» Collected data entries:
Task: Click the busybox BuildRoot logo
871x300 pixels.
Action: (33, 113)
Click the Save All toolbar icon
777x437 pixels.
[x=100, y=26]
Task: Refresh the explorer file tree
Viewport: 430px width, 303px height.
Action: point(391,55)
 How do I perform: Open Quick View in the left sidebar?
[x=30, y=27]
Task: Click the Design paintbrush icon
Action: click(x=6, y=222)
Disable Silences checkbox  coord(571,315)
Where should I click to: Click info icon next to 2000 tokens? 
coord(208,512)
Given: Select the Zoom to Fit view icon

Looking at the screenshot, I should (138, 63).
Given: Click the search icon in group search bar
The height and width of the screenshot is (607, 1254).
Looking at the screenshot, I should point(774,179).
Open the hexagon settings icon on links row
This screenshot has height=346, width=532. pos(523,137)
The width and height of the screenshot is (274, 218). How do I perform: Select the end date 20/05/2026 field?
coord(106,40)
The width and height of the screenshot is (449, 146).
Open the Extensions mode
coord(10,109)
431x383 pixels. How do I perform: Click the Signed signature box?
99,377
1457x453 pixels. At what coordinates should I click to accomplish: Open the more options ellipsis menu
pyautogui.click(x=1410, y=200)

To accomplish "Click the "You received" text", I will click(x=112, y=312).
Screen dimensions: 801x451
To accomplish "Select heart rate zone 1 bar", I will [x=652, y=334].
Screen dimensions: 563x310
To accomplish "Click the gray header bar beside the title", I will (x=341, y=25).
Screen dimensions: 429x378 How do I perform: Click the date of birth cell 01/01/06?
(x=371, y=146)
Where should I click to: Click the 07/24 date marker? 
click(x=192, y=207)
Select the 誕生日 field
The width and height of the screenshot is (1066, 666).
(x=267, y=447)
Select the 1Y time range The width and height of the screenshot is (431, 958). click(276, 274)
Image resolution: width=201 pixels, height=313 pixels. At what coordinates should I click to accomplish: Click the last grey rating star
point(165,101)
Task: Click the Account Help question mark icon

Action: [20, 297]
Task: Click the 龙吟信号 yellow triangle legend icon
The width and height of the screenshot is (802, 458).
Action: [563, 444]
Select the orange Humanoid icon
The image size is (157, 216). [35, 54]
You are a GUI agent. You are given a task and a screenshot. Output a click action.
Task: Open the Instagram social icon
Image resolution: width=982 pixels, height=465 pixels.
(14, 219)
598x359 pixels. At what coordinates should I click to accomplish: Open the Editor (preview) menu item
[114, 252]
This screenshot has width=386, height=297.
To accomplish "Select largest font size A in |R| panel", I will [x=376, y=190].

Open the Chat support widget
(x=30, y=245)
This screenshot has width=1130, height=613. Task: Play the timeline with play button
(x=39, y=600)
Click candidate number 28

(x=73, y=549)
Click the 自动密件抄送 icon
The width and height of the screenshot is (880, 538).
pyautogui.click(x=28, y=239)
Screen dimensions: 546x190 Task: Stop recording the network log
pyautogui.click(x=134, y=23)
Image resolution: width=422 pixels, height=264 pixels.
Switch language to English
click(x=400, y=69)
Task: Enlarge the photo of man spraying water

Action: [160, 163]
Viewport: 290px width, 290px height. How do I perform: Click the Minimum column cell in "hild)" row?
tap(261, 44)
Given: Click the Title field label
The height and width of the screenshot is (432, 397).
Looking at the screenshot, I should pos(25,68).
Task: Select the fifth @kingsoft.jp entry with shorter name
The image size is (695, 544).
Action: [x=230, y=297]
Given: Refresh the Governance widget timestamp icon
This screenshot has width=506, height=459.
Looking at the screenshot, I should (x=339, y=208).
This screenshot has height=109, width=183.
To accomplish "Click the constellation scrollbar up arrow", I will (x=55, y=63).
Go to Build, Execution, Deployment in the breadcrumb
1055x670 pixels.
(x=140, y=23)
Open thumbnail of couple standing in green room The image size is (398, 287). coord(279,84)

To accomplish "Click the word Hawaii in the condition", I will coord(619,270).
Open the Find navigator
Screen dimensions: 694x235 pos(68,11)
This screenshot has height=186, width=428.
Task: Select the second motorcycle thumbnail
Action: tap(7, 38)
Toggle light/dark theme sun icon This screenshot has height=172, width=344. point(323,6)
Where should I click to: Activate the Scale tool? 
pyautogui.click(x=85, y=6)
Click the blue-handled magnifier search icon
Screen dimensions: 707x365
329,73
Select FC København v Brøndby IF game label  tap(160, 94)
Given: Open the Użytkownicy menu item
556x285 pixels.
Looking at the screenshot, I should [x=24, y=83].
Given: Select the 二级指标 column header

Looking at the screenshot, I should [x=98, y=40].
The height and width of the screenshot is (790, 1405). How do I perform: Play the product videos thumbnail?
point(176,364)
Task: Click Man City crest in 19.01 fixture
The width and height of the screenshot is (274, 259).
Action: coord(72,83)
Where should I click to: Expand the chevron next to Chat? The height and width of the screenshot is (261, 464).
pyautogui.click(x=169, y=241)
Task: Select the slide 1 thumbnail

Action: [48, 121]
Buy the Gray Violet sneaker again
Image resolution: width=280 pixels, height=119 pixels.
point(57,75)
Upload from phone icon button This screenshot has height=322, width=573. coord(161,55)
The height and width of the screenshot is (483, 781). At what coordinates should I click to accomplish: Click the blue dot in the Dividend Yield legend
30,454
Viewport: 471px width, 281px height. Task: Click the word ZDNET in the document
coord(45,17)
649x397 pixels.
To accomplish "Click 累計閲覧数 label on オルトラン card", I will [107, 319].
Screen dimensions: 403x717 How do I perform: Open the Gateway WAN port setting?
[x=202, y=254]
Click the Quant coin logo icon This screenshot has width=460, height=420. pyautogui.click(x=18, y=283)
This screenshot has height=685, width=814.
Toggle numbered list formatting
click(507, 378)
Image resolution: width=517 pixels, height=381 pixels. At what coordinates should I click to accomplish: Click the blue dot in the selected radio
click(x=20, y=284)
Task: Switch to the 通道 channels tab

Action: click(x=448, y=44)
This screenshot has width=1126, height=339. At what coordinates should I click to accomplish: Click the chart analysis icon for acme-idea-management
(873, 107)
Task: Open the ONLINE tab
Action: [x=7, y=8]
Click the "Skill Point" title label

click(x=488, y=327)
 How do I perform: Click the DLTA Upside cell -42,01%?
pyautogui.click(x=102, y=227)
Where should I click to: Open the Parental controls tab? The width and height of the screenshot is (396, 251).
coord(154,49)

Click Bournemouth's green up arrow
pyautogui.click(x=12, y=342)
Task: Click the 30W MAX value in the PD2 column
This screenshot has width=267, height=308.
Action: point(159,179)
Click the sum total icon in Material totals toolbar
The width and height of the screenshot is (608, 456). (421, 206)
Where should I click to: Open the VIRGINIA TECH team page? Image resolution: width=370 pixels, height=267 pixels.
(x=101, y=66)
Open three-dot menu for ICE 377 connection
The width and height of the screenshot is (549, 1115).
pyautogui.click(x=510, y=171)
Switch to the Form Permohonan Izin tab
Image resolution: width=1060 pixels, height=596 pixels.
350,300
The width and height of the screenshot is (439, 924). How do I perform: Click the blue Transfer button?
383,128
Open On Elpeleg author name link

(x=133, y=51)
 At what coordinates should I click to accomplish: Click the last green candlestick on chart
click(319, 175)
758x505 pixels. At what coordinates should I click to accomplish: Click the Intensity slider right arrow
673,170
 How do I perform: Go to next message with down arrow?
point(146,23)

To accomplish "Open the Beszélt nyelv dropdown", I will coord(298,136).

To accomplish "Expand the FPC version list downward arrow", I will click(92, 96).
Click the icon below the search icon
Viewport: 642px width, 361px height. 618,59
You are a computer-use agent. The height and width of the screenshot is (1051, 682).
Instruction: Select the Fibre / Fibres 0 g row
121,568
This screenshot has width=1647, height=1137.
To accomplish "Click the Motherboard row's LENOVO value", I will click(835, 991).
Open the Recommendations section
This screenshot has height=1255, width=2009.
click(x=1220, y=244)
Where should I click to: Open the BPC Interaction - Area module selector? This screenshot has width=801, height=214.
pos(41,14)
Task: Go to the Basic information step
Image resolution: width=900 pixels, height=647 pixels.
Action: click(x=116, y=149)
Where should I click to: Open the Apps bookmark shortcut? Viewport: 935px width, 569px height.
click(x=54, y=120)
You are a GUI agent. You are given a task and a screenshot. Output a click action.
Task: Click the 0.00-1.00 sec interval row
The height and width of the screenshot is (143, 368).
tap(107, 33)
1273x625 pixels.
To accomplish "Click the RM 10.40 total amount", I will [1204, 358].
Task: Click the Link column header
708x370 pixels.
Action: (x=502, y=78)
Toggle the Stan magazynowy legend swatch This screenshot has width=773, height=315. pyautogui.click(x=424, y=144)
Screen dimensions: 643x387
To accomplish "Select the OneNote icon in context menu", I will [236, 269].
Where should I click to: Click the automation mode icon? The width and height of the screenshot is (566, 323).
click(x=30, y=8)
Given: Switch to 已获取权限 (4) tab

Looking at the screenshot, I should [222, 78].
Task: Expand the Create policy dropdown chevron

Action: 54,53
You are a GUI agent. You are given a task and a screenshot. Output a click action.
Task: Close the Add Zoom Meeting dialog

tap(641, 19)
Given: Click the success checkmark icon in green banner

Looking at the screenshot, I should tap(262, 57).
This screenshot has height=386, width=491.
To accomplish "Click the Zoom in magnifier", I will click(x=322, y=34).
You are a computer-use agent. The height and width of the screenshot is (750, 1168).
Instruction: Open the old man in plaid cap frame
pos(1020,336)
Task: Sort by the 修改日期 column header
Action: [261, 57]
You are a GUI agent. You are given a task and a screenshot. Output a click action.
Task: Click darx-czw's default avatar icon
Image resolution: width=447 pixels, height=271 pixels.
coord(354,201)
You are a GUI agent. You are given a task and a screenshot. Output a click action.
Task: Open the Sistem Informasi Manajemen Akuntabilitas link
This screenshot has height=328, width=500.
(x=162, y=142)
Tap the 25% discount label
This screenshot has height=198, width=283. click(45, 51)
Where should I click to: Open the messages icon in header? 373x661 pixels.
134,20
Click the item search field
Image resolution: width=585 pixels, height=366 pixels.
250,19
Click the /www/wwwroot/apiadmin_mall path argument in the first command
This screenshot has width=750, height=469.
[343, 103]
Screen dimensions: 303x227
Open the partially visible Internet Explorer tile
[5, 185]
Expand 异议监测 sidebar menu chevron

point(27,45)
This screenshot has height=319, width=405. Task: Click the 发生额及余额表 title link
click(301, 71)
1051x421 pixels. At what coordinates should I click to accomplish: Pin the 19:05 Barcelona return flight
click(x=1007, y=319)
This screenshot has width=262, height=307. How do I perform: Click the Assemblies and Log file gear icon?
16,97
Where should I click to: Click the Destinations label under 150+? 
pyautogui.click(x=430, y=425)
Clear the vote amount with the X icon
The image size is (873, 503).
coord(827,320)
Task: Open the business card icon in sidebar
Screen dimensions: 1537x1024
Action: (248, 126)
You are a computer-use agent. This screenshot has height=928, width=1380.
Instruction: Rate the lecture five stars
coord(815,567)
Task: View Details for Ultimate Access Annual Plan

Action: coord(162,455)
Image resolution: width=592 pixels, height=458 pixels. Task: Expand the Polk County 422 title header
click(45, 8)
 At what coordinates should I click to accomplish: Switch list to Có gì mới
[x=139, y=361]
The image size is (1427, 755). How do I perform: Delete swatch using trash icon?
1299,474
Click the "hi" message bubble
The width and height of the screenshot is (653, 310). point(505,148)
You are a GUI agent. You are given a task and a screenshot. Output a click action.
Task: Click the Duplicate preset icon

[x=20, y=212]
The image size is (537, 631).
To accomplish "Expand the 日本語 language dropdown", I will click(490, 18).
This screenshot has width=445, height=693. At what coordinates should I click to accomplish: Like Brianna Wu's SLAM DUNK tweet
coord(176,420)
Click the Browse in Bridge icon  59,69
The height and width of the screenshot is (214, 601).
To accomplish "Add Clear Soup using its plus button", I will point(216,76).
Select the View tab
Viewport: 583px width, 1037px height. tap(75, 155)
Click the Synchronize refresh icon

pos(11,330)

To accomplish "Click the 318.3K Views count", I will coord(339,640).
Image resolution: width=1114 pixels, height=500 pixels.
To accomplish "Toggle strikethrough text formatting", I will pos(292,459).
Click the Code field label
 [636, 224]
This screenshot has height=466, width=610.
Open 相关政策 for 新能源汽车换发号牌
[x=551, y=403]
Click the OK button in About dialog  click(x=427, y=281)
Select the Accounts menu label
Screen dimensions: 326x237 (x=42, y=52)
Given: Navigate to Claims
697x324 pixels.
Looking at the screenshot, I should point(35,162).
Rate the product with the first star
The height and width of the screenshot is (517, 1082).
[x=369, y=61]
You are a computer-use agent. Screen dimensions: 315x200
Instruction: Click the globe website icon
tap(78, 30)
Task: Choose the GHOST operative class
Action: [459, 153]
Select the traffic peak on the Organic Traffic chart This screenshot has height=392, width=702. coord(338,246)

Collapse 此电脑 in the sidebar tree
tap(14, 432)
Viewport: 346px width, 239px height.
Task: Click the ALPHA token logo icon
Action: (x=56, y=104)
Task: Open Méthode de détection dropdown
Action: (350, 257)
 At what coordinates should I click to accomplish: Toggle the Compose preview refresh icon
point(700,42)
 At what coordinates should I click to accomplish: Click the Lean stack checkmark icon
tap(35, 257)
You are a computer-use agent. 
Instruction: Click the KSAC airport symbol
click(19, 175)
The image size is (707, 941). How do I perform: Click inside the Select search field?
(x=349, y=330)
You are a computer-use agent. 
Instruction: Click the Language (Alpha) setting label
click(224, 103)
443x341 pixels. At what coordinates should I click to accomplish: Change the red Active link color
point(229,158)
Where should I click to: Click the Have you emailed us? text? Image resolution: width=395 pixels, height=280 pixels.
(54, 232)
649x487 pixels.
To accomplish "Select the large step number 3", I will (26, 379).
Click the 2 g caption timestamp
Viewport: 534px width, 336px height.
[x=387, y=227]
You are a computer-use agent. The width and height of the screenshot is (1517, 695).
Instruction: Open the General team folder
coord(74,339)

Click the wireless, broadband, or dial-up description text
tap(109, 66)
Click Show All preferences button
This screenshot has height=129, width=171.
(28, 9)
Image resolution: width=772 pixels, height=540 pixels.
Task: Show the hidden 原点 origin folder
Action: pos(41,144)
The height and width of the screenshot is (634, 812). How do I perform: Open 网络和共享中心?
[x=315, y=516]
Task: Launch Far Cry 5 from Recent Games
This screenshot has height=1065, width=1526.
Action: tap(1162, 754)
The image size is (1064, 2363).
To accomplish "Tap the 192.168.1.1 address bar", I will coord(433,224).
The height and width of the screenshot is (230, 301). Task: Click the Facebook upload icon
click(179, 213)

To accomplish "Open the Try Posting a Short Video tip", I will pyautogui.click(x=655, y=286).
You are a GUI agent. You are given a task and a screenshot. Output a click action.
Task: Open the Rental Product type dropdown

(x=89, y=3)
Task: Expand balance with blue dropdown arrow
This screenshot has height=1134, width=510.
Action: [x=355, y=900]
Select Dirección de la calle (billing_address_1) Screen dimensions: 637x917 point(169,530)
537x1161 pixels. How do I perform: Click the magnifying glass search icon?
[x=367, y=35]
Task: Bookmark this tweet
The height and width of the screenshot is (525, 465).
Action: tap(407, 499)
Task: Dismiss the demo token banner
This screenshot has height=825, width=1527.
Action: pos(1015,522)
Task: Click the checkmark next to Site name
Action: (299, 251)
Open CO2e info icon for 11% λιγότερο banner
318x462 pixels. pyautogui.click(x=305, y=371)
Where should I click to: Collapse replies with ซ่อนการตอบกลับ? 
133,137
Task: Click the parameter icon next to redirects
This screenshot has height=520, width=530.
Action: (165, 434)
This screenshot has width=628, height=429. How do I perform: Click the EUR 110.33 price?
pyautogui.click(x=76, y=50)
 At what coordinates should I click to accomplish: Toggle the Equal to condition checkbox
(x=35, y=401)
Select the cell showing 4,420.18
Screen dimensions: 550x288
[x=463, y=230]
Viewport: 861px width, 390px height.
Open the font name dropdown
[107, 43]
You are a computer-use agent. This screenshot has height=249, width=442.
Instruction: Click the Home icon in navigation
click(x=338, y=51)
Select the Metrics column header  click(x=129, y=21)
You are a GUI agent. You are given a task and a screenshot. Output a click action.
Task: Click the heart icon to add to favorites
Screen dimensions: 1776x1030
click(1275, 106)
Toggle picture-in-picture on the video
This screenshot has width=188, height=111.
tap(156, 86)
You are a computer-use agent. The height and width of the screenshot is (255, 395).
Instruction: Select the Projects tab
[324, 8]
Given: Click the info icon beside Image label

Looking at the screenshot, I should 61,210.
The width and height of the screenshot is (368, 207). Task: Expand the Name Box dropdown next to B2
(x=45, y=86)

» TASK TO COMPLETE: Return only the part of the records above that opens with the line containing "The height and width of the screenshot is (432, 397)." and closes with the line containing "Toggle light/dark theme", ends included.

» OUTPUT BELOW:
The height and width of the screenshot is (432, 397).
Looking at the screenshot, I should pos(25,68).
Task: Select the fifth @kingsoft.jp entry with shorter name
The image size is (695, 544).
Action: [x=230, y=297]
Given: Refresh the Governance widget timestamp icon
This screenshot has width=506, height=459.
Looking at the screenshot, I should (x=339, y=208).
This screenshot has height=109, width=183.
To accomplish "Click the constellation scrollbar up arrow", I will (x=55, y=63).
Go to Build, Execution, Deployment in the breadcrumb
1055x670 pixels.
(x=140, y=23)
Open thumbnail of couple standing in green room The image size is (398, 287). coord(279,84)

To accomplish "Click the word Hawaii in the condition", I will coord(619,270).
Open the Find navigator
Screen dimensions: 694x235 pos(68,11)
This screenshot has height=186, width=428.
Task: Select the second motorcycle thumbnail
Action: tap(7, 38)
Toggle light/dark theme sun icon This screenshot has height=172, width=344. point(323,6)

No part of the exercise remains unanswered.